> _TRY IT_: Transcribe all of the records, leaving out any pictures.

====================

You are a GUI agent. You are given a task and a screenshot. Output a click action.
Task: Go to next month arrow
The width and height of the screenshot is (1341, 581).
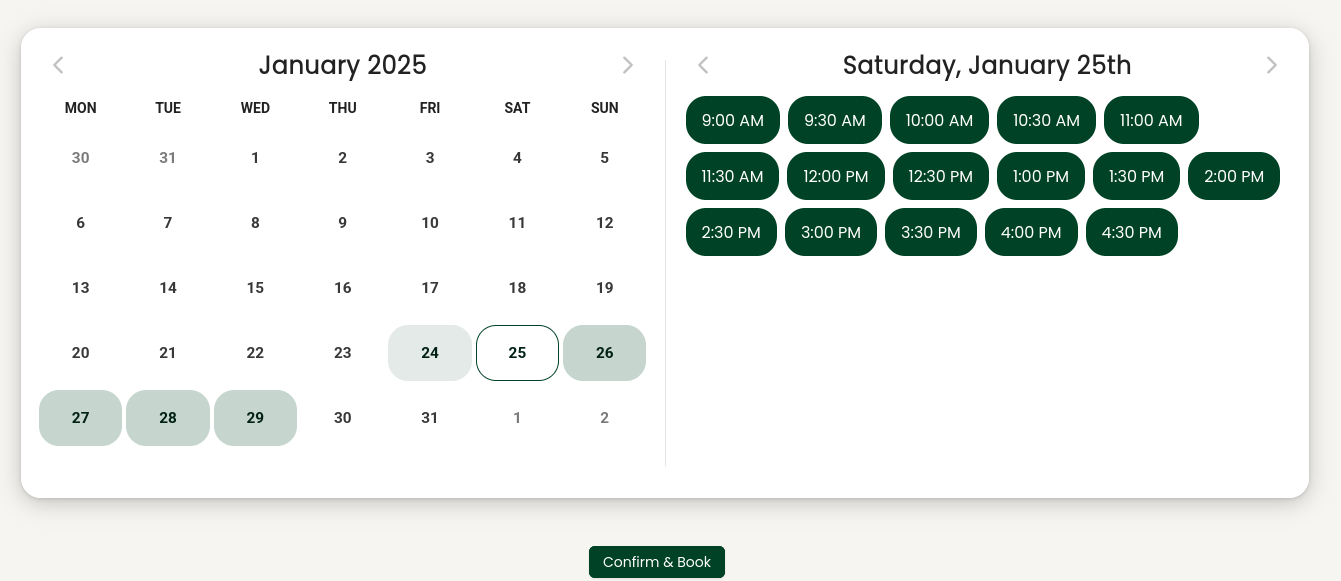click(627, 66)
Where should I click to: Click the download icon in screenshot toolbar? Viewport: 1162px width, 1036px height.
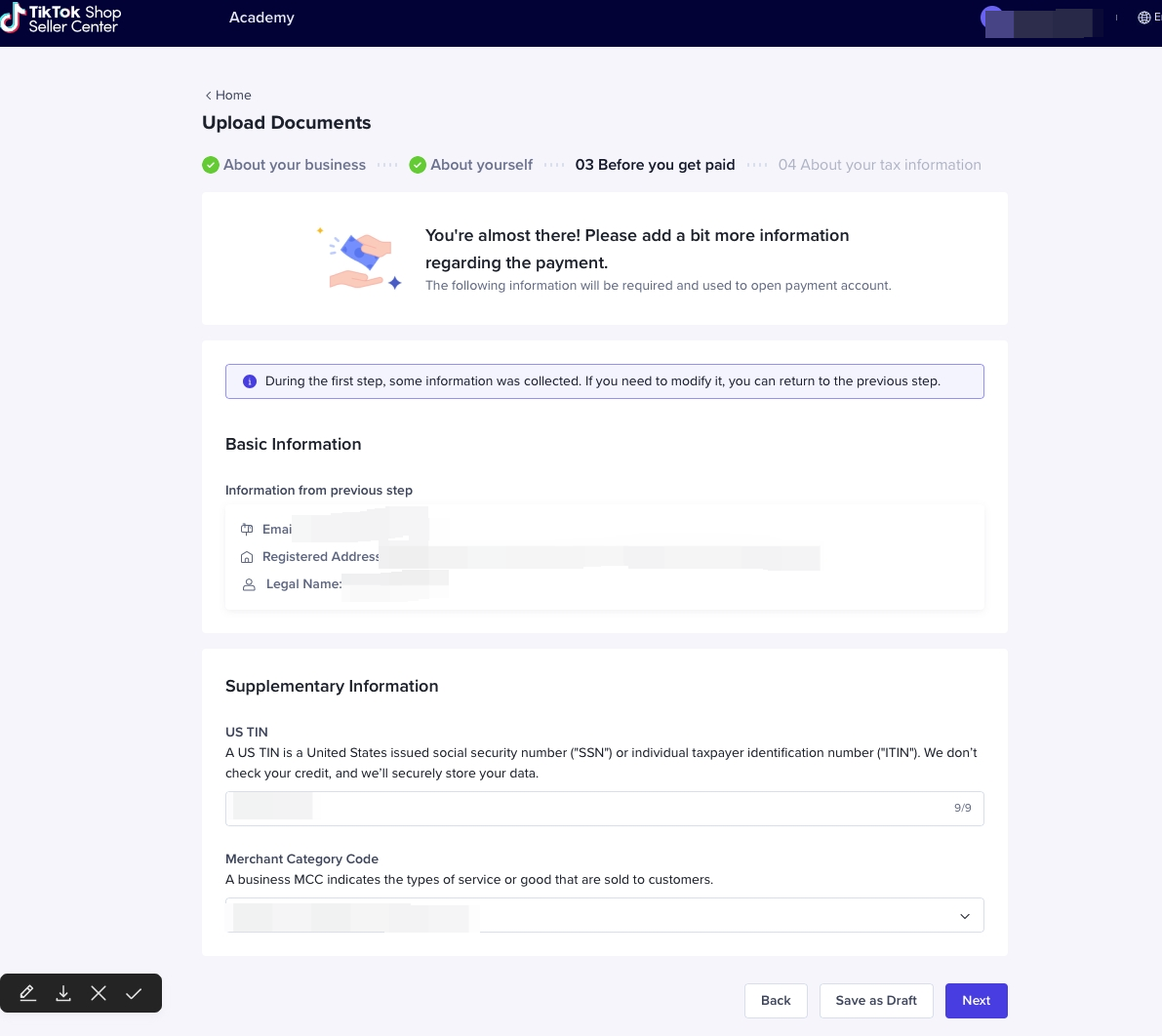(x=63, y=993)
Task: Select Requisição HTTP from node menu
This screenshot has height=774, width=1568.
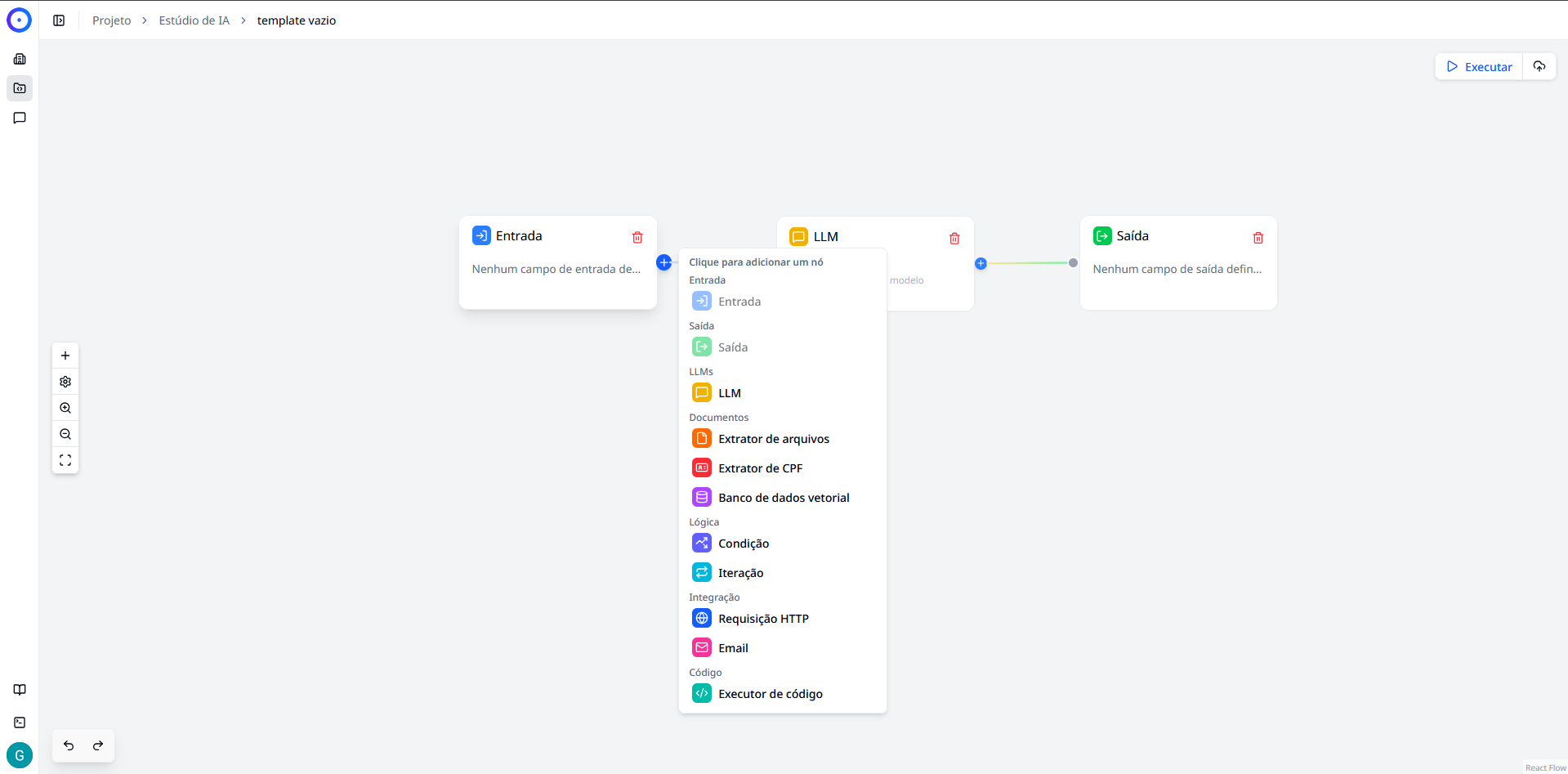Action: [763, 619]
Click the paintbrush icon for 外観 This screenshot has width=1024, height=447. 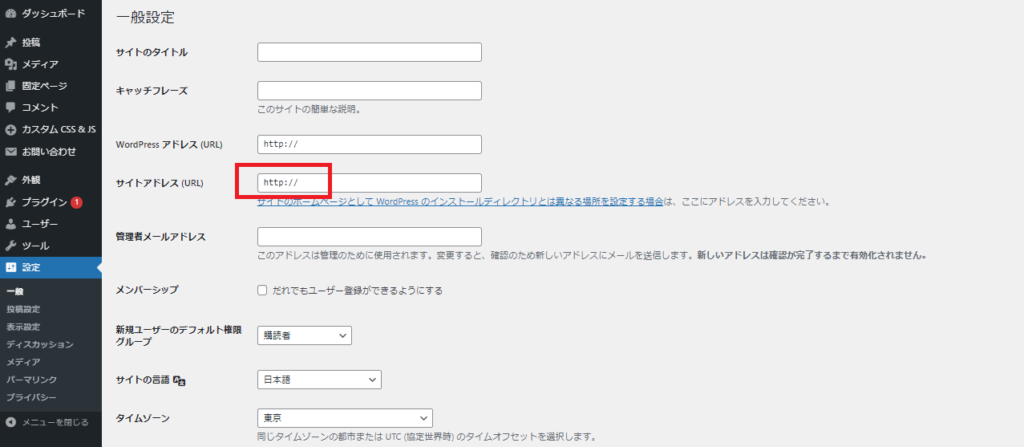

====================

> _FINAL ANSWER_:
You are a GUI agent. You are given a task and a screenshot. Output a click action.
Task: Go to next month arrow
The width and height of the screenshot is (1341, 581).
click(627, 66)
Where should I click to: Click the download icon in screenshot toolbar? Viewport: 1162px width, 1036px height.
(x=63, y=993)
Task: Select Requisição HTTP from node menu
This screenshot has height=774, width=1568.
Action: [763, 619]
Click the paintbrush icon for 外観 This screenshot has width=1024, height=447. 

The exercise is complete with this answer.